Development and psychometric testing of a pediatric chronic graft-versus-host disease symptom scale: protocol for a two-phase, mixed methods study

Sandra A Mitchell; Rachael Hunter; Abigail Fry; Steven Z Pavletic; Brigitte C Widemann; Lori Wiener

doi:10.3389/fpsyg.2023.1243005

Development and psychometric testing of a pediatric chronic graft-versus-host disease symptom scale: protocol for a two-phase, mixed methods study

Front Psychol. 2024 Jan 8:14:1243005. doi: 10.3389/fpsyg.2023.1243005. eCollection 2023.

Authors

Sandra A Mitchell^#¹, Rachael Hunter², Abigail Fry², Steven Z Pavletic³, Brigitte C Widemann², Lori Wiener^#²

Affiliations

¹ Outcomes Research Branch, Healthcare Delivery Research Program, National Cancer Institute, Bethesda, MD, United States.
² Pediatric Oncology Branch, Center for Cancer Research, National Cancer Institute, Bethesda, MD, United States.
³ Immune Deficiency Cellular Therapy Program, Center for Cancer Research, National Cancer Institute, Bethesda, MD, United States.

^# Contributed equally.

Abstract

Background: Chronic graft-versus-host disease (cGVHD) is a debilitating late complication of hematopoietic stem cell transplantation. It is often accompanied by extensive symptom burden. No validated cGVHD patient-reported outcome (PRO) measure exists to evaluate cGVHD symptom bother in children and adolescents younger than 18 years. This paper presents the study protocol for a multi-center, two-phase protocol to develop a psychometrically valid pediatric cGVHD Symptom Scale (PCSS) and a companion caregiver-proxy measure to capture the symptom burden experienced by children with cGVHD. In the first phase of the study, our aim is to evaluate the comprehension, clarity and ease of response of the PCSS through cognitive interviewing and to iteratively refine the measure to optimize content validity. In the second phase of the study, we will quantitatively examine the measurement properties of the PCSS in children and their caregiver-proxies.
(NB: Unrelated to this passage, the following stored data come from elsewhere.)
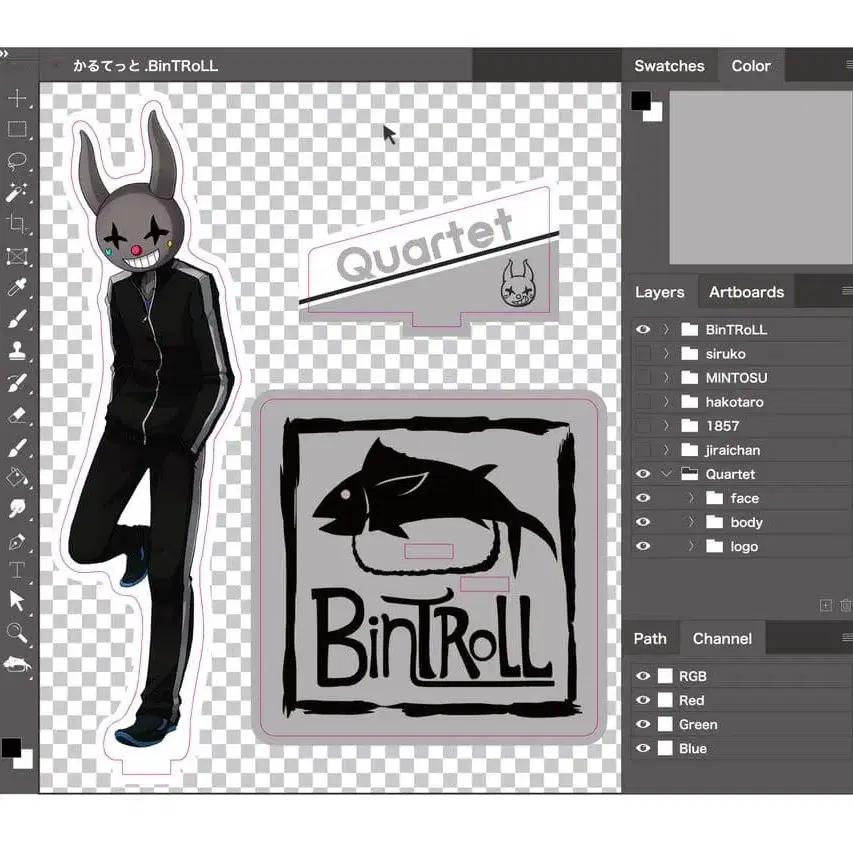Select the Move tool
The width and height of the screenshot is (853, 853).
(17, 98)
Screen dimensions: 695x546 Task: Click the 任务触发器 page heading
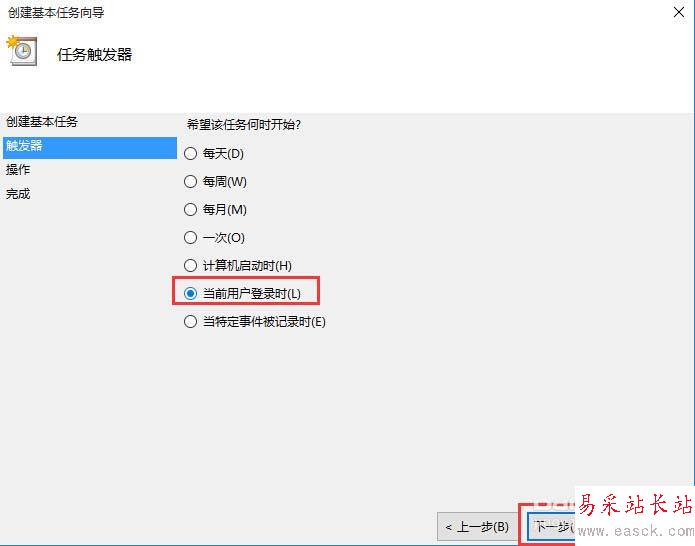(94, 55)
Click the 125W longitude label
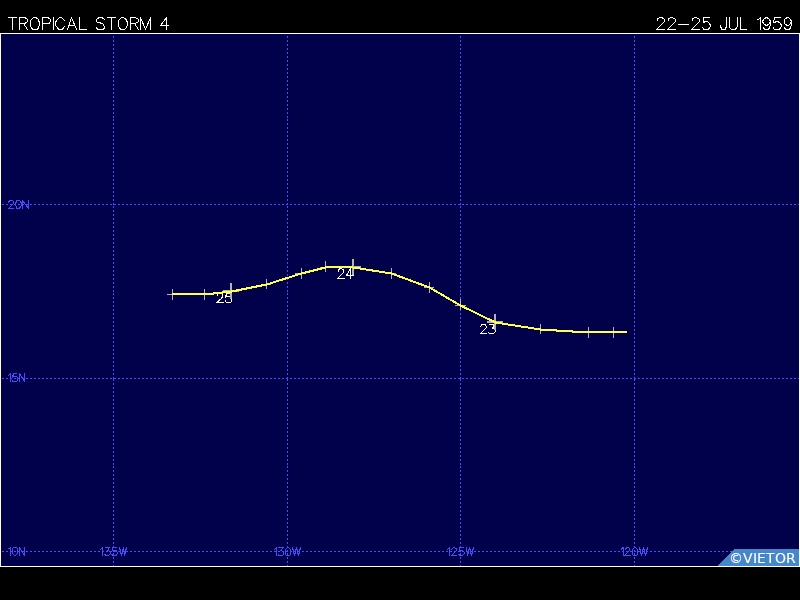The width and height of the screenshot is (800, 600). pyautogui.click(x=461, y=551)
Methods and analysis: Eligible participants are children/adolescents ages 5-17 with cGVHD who are receiving systemic immunosuppressive treatment or have recently tapered to discontinuation. In the first phase, we are enrolling 60 child and caregiver-proxy dyads in three child age strata (5-7, 8-12, and 13-17 years old). Semi-scripted cognitive debriefing interviews are conducted to assess comprehension, clarity, and ease of response of each PCSS item with the child alone, and then jointly with the caregiver-proxy to explore discordant ratings. In phase two, an age-stratified cohort of 120 child-caregiver dyads will be enrolled to evaluate test-retest reliability, construct validity, and responsiveness. Anchors for known-groups validity include the PedsQL module and clinical variables, including cGVHD clinician-rated severity scores. In participants ages 13-17, we will also compare responses on the PCSS with those from the Lee cGVHD Symptom Scale, to gauge the youngest age at which adolescent respondents can comprehend this adult measure.

Discussion: This study will yield a well-validated, counterpart measure to the Lee cGVHD Symptom Scale for use in children with cGVHD and their caregiver-proxies. This new patient-reported outcome measure can be integrated into clinical trials and care delivery for pediatric transplant survivors to improve the precision and accuracy with which their cGVHD symptom experience is captured.

Clinical trial registration: www.ClinicalTrials.gov, NCT04044365.

Keywords: chronic graft-versus-host disease; hematopoietic stem cell transplant; patient-reported outcomes; pediatrics; symptom bother; symptom scale; validation.

Associated data

ClinicalTrials.gov/NCT04044365

Grants and funding

This research was funded by the NCI Cancer Moonshot. This work was also supported by the Intramural Research Program of the National Cancer Institute, National Institutes of Health (SP, BW, and LW).